Document extract:
Now, however, with the emergence of Only Much Louder and similar companies, peer-to-peer file sharing and new internet-savvy bands, India's independent music scene is in the midst of an unprecedented boom.
“Over the last four years a huge number of venues have opened,” said Ravi. “Now when I sit down to list gigs in Bombay every week I list 20 to 25 gigs in just one week.”
Sales are climbing, too. According to a website devoted to the Indian music industry, non-Bollywood pop music now accounts for as much as 8 percent of the market — a dramatic change from yesterday's complete dominance of film and devotional music. And more radical changes are in the offing. According to consultancy PricewaterhouseCoopers, India's radio industry grew nearly 40 percent from 2004 to 2008. But, just as in the rest of the world, music industry revenues dipped almost 15 percent last year. PwC says that means digital music will be the key driver of growth for India's music industry in the future — with digital's share of the pie growing to 60 percent in 2013 from 16 percent last year. That could be the web-savvy indie bands' chance to shine.
“The Internet has been the biggest boon,” said Nair. “Before that it was more or less impossible to reach out to people across the country, and now it's become fairly easy.”
Already, indie bands like Pentagram, the Raghu Dixit Project and Indian Ocean are breaking through into the mainstream music market. And as Bollywood seeks to reinvent its evergreen genre flicks, the fringes of the film business are beginning to look to the indies for source music instead of purpose-built studio tracks. Director Anurag Kashyap, for instance, tapped Indian Ocean for the soundtrack to his 2004 film "Black Friday," about the investigations following the 1993 serial Bombay bomb blasts. Though Anurag Basu selected Bollywood veterans Pritam Chakraborty and Sayeed Quadri for the soundtrack to his 2007 "Life in a Metro," for the first time instead of lip-syncers Pritam himself appeared in music video-style interludes within the film as the front man to a real-life rock band. And then last year Bollywood insider Farhan Akhtar created a real, though fictional, band for the surprise hit "Rock On!"
“People are getting bored of Bollywood, to be frank,” said Ravi. “Over the next four or five years, or maybe the next 10 years, we're going to get into a mindset where we're open to far more entertainment options.” And indie music will be a driving force through that transition, Ravi believes.
For OML, one day that could mean big bucks. The company has already begun to get nibbles from international players in the music business. But for now Nair is looking to take it slow and build a domestic music scene organically. That's why in November OML organized a conference for independent musicians in Mumbai called Unconvention — not for the artists they promote, but for the whole industry.
“They know that for them to grow as a company, the scene needs to grow, so it's not just about the bands that are there on their roster,” said Nair. “And I think people recognize that. Vijay [Nair] got a standing ovation at the end of Unconvention, and it wasn't one of those standing ovations that you're almost forced to give. It was a very genuine feeling.”

What to work on: Can you output, word for word, the passage of the article on India's independent music scene that opens with the words "Now, however, with" and closes with "an unprecedented boom."?

Data supplied:
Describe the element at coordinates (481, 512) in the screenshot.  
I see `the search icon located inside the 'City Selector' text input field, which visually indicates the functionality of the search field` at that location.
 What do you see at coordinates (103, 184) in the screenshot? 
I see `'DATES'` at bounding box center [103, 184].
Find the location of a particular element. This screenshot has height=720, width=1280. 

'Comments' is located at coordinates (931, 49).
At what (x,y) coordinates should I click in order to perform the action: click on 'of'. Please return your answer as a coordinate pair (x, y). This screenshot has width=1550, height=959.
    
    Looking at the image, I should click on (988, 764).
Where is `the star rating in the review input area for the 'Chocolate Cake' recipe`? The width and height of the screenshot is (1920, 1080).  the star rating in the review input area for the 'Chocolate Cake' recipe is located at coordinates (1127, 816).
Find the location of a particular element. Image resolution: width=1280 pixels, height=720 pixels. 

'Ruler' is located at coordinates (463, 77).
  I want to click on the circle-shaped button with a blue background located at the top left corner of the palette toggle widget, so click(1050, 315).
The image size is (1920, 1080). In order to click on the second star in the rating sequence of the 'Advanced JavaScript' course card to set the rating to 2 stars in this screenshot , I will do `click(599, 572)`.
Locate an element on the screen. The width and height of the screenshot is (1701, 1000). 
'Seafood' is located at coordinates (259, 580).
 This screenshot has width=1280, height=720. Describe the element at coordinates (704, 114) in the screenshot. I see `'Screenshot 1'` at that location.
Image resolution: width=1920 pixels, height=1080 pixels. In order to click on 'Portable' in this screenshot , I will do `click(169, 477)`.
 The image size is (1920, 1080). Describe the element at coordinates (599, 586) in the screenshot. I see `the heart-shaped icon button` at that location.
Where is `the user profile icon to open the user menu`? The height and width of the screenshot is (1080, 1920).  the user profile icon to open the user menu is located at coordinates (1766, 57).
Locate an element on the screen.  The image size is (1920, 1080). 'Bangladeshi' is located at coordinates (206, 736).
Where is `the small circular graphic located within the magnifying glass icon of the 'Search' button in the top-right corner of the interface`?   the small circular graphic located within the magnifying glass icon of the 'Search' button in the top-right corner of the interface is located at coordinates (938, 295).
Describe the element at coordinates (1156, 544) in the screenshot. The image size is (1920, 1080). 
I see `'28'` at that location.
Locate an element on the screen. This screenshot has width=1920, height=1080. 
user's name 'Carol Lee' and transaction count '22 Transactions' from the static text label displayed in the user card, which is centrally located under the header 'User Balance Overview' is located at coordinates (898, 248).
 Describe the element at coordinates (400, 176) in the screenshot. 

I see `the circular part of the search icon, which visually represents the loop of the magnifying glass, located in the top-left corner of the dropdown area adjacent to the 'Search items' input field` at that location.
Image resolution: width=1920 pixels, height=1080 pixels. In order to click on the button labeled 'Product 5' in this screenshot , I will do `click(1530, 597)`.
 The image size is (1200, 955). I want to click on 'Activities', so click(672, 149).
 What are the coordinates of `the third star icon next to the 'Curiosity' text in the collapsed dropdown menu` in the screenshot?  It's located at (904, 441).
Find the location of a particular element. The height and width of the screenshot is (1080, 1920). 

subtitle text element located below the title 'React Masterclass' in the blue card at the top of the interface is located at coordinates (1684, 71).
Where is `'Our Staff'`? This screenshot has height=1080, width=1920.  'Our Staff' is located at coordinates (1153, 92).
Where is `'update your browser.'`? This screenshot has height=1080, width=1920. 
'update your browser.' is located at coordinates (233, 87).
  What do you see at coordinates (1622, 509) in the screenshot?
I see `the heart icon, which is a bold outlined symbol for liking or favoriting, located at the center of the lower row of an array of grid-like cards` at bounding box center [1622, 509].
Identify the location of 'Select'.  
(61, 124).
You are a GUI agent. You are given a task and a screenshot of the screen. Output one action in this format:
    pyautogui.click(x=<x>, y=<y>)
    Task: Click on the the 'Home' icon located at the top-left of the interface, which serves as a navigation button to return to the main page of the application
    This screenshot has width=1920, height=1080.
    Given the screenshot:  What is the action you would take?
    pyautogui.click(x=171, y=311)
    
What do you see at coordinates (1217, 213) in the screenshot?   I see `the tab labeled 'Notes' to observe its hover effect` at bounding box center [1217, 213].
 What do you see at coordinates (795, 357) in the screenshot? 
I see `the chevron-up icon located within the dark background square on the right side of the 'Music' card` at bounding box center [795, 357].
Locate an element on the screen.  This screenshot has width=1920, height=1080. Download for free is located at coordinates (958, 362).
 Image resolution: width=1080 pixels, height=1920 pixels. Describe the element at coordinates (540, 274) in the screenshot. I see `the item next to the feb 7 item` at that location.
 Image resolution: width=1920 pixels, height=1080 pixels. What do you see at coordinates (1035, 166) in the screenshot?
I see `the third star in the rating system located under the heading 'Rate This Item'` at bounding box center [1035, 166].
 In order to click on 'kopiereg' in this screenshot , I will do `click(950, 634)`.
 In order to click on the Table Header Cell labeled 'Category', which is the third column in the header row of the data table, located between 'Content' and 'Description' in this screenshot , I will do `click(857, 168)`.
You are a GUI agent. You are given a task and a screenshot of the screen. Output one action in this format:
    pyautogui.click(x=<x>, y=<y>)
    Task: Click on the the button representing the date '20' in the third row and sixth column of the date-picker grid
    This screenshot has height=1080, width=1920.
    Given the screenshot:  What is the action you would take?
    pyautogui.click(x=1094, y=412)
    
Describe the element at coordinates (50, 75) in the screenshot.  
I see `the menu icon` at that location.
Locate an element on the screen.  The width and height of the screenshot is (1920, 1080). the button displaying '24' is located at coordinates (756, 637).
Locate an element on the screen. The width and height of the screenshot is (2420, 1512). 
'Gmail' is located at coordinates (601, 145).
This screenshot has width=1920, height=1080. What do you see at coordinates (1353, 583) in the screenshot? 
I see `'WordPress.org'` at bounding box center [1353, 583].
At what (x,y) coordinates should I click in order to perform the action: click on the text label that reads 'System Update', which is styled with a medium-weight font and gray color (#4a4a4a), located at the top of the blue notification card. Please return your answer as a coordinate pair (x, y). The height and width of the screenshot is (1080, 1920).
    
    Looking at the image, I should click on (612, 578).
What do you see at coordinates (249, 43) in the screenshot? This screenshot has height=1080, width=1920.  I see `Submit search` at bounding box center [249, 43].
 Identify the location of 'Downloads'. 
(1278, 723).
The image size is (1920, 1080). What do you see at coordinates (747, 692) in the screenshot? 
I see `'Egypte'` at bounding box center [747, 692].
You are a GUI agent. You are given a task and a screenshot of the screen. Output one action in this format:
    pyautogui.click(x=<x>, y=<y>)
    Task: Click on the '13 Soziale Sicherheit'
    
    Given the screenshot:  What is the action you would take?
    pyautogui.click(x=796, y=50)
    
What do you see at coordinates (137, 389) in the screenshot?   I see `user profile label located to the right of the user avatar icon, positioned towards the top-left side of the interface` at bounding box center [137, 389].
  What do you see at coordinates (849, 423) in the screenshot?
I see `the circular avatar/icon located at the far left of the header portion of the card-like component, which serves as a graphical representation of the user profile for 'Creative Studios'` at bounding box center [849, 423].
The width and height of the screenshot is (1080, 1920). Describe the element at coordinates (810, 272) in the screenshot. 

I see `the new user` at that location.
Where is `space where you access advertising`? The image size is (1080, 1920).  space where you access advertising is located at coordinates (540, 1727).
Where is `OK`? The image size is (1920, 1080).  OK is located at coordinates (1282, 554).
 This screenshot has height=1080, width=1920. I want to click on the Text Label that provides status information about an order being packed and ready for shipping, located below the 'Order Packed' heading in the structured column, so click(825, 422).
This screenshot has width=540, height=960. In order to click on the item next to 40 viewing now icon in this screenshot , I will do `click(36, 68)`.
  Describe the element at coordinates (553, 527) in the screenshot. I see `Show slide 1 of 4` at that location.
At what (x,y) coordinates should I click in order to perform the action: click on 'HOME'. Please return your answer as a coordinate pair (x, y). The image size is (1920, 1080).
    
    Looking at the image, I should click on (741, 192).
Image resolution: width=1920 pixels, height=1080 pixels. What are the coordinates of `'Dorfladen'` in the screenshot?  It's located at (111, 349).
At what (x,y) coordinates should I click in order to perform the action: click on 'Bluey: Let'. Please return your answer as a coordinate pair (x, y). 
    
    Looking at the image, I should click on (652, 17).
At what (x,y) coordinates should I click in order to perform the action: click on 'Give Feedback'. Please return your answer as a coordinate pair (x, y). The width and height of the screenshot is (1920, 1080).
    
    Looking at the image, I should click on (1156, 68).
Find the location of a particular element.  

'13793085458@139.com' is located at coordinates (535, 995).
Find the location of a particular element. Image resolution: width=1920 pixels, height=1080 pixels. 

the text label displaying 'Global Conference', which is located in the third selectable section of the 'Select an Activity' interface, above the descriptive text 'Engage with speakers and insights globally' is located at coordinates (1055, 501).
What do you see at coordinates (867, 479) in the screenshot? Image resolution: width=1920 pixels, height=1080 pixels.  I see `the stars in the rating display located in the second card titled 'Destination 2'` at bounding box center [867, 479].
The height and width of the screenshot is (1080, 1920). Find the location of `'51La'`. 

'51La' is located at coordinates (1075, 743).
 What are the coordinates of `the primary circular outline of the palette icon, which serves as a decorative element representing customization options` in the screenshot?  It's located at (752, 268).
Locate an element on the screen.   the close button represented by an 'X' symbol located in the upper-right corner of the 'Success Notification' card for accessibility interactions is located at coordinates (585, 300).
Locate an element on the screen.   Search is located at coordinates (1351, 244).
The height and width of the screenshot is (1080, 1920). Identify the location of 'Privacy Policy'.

Your response:
Now, however, with the emergence of Only Much Louder and similar companies, peer-to-peer file sharing and new internet-savvy bands, India's independent music scene is in the midst of an unprecedented boom.